Turn the rows below into a numbered list, omitting any blank lines.

☆ ☆ ☆ ☆

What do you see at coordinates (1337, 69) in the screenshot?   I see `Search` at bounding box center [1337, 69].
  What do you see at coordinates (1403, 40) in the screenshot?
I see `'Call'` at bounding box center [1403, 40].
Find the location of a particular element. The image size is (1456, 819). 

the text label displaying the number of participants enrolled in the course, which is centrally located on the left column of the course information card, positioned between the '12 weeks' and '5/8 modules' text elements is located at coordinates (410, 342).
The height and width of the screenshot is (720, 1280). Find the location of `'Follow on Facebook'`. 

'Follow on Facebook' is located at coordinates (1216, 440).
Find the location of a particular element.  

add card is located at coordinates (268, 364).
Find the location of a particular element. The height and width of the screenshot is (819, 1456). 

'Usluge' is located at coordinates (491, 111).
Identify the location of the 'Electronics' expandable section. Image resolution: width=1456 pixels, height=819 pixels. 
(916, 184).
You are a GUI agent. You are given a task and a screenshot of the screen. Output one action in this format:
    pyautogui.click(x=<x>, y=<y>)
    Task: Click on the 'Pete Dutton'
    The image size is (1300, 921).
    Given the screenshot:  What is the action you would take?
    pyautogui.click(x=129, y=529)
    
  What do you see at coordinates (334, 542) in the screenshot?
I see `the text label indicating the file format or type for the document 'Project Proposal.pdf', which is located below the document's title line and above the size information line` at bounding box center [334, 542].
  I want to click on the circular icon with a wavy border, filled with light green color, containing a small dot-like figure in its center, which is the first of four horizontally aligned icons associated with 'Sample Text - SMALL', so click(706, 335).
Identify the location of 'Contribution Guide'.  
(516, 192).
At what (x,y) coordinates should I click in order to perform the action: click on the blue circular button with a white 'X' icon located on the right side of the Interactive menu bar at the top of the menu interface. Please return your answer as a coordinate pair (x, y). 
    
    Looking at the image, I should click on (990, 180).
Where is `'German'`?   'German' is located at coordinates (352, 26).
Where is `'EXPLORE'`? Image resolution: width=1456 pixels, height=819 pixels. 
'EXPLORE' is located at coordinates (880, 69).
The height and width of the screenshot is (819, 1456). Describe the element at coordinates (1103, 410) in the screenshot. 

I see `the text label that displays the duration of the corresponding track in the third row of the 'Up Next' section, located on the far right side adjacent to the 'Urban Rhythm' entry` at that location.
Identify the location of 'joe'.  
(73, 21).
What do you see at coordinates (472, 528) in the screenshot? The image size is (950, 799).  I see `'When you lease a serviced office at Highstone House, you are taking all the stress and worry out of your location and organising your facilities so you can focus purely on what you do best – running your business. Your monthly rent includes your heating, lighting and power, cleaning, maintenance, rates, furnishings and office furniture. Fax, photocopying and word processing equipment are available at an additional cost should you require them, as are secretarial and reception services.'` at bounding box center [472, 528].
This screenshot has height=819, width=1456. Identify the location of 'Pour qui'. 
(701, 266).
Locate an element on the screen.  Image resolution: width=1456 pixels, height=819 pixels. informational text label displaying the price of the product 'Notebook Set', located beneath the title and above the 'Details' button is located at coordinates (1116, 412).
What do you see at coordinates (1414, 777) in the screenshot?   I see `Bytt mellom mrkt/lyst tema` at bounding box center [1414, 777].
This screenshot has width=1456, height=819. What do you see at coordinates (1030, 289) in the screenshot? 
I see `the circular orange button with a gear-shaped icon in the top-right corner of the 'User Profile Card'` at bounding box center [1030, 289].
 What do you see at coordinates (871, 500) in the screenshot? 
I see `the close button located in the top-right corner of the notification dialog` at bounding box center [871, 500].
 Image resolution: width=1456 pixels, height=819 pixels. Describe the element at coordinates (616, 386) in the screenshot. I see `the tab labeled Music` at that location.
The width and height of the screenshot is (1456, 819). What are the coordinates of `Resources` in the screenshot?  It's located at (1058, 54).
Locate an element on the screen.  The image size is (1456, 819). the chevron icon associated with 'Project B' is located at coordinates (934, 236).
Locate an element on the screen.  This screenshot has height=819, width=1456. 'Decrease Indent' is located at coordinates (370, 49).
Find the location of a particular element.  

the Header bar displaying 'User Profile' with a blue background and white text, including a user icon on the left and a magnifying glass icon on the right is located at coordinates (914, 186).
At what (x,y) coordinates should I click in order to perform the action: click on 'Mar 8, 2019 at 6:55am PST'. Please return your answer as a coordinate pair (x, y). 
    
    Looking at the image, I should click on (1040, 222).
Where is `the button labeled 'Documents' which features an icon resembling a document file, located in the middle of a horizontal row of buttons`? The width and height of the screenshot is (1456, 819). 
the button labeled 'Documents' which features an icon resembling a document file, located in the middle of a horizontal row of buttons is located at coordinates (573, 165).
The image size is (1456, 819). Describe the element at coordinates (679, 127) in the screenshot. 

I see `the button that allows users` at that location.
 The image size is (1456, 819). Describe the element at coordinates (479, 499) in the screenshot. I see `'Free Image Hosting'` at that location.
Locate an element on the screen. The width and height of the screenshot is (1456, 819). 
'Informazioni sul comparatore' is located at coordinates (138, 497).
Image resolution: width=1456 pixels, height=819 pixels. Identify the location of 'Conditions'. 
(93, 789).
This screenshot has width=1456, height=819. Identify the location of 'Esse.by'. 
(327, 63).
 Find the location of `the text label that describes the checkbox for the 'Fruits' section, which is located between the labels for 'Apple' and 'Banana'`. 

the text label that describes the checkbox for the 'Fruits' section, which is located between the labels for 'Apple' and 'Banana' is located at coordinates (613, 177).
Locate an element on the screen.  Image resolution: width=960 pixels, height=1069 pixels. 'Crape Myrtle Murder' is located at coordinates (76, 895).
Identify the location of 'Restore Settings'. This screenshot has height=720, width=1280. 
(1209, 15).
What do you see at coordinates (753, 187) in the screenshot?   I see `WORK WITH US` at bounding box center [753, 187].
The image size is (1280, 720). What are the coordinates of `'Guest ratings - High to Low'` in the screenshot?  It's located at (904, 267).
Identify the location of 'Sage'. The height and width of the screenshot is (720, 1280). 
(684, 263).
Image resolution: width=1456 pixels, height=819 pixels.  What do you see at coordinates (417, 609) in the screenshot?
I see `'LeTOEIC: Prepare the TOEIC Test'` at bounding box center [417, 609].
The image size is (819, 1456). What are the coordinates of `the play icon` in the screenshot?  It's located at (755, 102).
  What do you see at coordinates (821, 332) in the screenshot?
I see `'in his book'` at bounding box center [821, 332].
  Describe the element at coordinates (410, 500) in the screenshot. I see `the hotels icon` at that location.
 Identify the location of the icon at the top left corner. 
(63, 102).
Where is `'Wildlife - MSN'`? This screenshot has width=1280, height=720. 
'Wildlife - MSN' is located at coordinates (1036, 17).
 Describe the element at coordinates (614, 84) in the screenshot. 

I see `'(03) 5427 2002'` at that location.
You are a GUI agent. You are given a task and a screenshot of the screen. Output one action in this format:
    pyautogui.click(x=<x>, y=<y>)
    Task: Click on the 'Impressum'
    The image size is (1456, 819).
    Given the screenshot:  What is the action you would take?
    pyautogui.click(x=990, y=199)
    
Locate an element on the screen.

☆ ☆ ☆ ☆

● **Answer to this problem**
1. What do you see at coordinates (1337, 69) in the screenshot?   I see `Search` at bounding box center [1337, 69].
2.   What do you see at coordinates (1403, 40) in the screenshot?
3. I see `'Call'` at bounding box center [1403, 40].
4. Find the location of a particular element. The image size is (1456, 819). 
5. the text label displaying the number of participants enrolled in the course, which is centrally located on the left column of the course information card, positioned between the '12 weeks' and '5/8 modules' text elements is located at coordinates (410, 342).
6. The height and width of the screenshot is (720, 1280). Find the location of `'Follow on Facebook'`. 
7. 'Follow on Facebook' is located at coordinates (1216, 440).
8. Find the location of a particular element.  
9. add card is located at coordinates (268, 364).
10. Find the location of a particular element. The height and width of the screenshot is (819, 1456). 
11. 'Usluge' is located at coordinates (491, 111).
12. Identify the location of the 'Electronics' expandable section. Image resolution: width=1456 pixels, height=819 pixels. 
13. (916, 184).
14. You are a GUI agent. You are given a task and a screenshot of the screen. Output one action in this format:
15.     pyautogui.click(x=<x>, y=<y>)
16.     Task: Click on the 'Pete Dutton'
17.     The image size is (1300, 921).
18.     Given the screenshot:  What is the action you would take?
19.     pyautogui.click(x=129, y=529)
20.   What do you see at coordinates (334, 542) in the screenshot?
21. I see `the text label indicating the file format or type for the document 'Project Proposal.pdf', which is located below the document's title line and above the size information line` at bounding box center [334, 542].
22.   I want to click on the circular icon with a wavy border, filled with light green color, containing a small dot-like figure in its center, which is the first of four horizontally aligned icons associated with 'Sample Text - SMALL', so click(706, 335).
23. Identify the location of 'Contribution Guide'.  
24. (516, 192).
25. At what (x,y) coordinates should I click in order to perform the action: click on the blue circular button with a white 'X' icon located on the right side of the Interactive menu bar at the top of the menu interface. Please return your answer as a coordinate pair (x, y). 
26.     Looking at the image, I should click on (990, 180).
27. Where is `'German'`?   'German' is located at coordinates (352, 26).
28. Where is `'EXPLORE'`? Image resolution: width=1456 pixels, height=819 pixels. 
29. 'EXPLORE' is located at coordinates (880, 69).
30. The height and width of the screenshot is (819, 1456). Describe the element at coordinates (1103, 410) in the screenshot. 
31. I see `the text label that displays the duration of the corresponding track in the third row of the 'Up Next' section, located on the far right side adjacent to the 'Urban Rhythm' entry` at that location.
32. Identify the location of 'joe'.  
33. (73, 21).
34. What do you see at coordinates (472, 528) in the screenshot? The image size is (950, 799).  I see `'When you lease a serviced office at Highstone House, you are taking all the stress and worry out of your location and organising your facilities so you can focus purely on what you do best – running your business. Your monthly rent includes your heating, lighting and power, cleaning, maintenance, rates, furnishings and office furniture. Fax, photocopying and word processing equipment are available at an additional cost should you require them, as are secretarial and reception services.'` at bounding box center [472, 528].
35. This screenshot has height=819, width=1456. Identify the location of 'Pour qui'. 
36. (701, 266).
37. Locate an element on the screen.  Image resolution: width=1456 pixels, height=819 pixels. informational text label displaying the price of the product 'Notebook Set', located beneath the title and above the 'Details' button is located at coordinates (1116, 412).
38. What do you see at coordinates (1414, 777) in the screenshot?   I see `Bytt mellom mrkt/lyst tema` at bounding box center [1414, 777].
39. This screenshot has width=1456, height=819. What do you see at coordinates (1030, 289) in the screenshot? 
40. I see `the circular orange button with a gear-shaped icon in the top-right corner of the 'User Profile Card'` at bounding box center [1030, 289].
41.  What do you see at coordinates (871, 500) in the screenshot? 
42. I see `the close button located in the top-right corner of the notification dialog` at bounding box center [871, 500].
43.  Image resolution: width=1456 pixels, height=819 pixels. Describe the element at coordinates (616, 386) in the screenshot. I see `the tab labeled Music` at that location.
44. The width and height of the screenshot is (1456, 819). What are the coordinates of `Resources` in the screenshot?  It's located at (1058, 54).
45. Locate an element on the screen.  The image size is (1456, 819). the chevron icon associated with 'Project B' is located at coordinates (934, 236).
46. Locate an element on the screen.  This screenshot has height=819, width=1456. 'Decrease Indent' is located at coordinates (370, 49).
47. Find the location of a particular element.  
48. the Header bar displaying 'User Profile' with a blue background and white text, including a user icon on the left and a magnifying glass icon on the right is located at coordinates (914, 186).
49. At what (x,y) coordinates should I click in order to perform the action: click on 'Mar 8, 2019 at 6:55am PST'. Please return your answer as a coordinate pair (x, y). 
50.     Looking at the image, I should click on (1040, 222).
51. Where is `the button labeled 'Documents' which features an icon resembling a document file, located in the middle of a horizontal row of buttons`? The width and height of the screenshot is (1456, 819). 
52. the button labeled 'Documents' which features an icon resembling a document file, located in the middle of a horizontal row of buttons is located at coordinates (573, 165).
53. The image size is (1456, 819). Describe the element at coordinates (679, 127) in the screenshot. 
54. I see `the button that allows users` at that location.
55.  The image size is (1456, 819). Describe the element at coordinates (479, 499) in the screenshot. I see `'Free Image Hosting'` at that location.
56. Locate an element on the screen. The width and height of the screenshot is (1456, 819). 
57. 'Informazioni sul comparatore' is located at coordinates (138, 497).
58. Image resolution: width=1456 pixels, height=819 pixels. Identify the location of 'Conditions'. 
59. (93, 789).
60. This screenshot has width=1456, height=819. Identify the location of 'Esse.by'. 
61. (327, 63).
62.  Find the location of `the text label that describes the checkbox for the 'Fruits' section, which is located between the labels for 'Apple' and 'Banana'`. 
63. the text label that describes the checkbox for the 'Fruits' section, which is located between the labels for 'Apple' and 'Banana' is located at coordinates (613, 177).
64. Locate an element on the screen.  Image resolution: width=960 pixels, height=1069 pixels. 'Crape Myrtle Murder' is located at coordinates (76, 895).
65. Identify the location of 'Restore Settings'. This screenshot has height=720, width=1280. 
66. (1209, 15).
67. What do you see at coordinates (753, 187) in the screenshot?   I see `WORK WITH US` at bounding box center [753, 187].
68. The image size is (1280, 720). What are the coordinates of `'Guest ratings - High to Low'` in the screenshot?  It's located at (904, 267).
69. Identify the location of 'Sage'. The height and width of the screenshot is (720, 1280). 
70. (684, 263).
71. Image resolution: width=1456 pixels, height=819 pixels.  What do you see at coordinates (417, 609) in the screenshot?
72. I see `'LeTOEIC: Prepare the TOEIC Test'` at bounding box center [417, 609].
73. The image size is (819, 1456). What are the coordinates of `the play icon` in the screenshot?  It's located at (755, 102).
74.   What do you see at coordinates (821, 332) in the screenshot?
75. I see `'in his book'` at bounding box center [821, 332].
76.   Describe the element at coordinates (410, 500) in the screenshot. I see `the hotels icon` at that location.
77.  Identify the location of the icon at the top left corner. 
78. (63, 102).
79. Where is `'Wildlife - MSN'`? This screenshot has width=1280, height=720. 
80. 'Wildlife - MSN' is located at coordinates (1036, 17).
81.  Describe the element at coordinates (614, 84) in the screenshot. 
82. I see `'(03) 5427 2002'` at that location.
83. You are a GUI agent. You are given a task and a screenshot of the screen. Output one action in this format:
84.     pyautogui.click(x=<x>, y=<y>)
85.     Task: Click on the 'Impressum'
86.     The image size is (1456, 819).
87.     Given the screenshot:  What is the action you would take?
88.     pyautogui.click(x=990, y=199)
89. Locate an element on the screen.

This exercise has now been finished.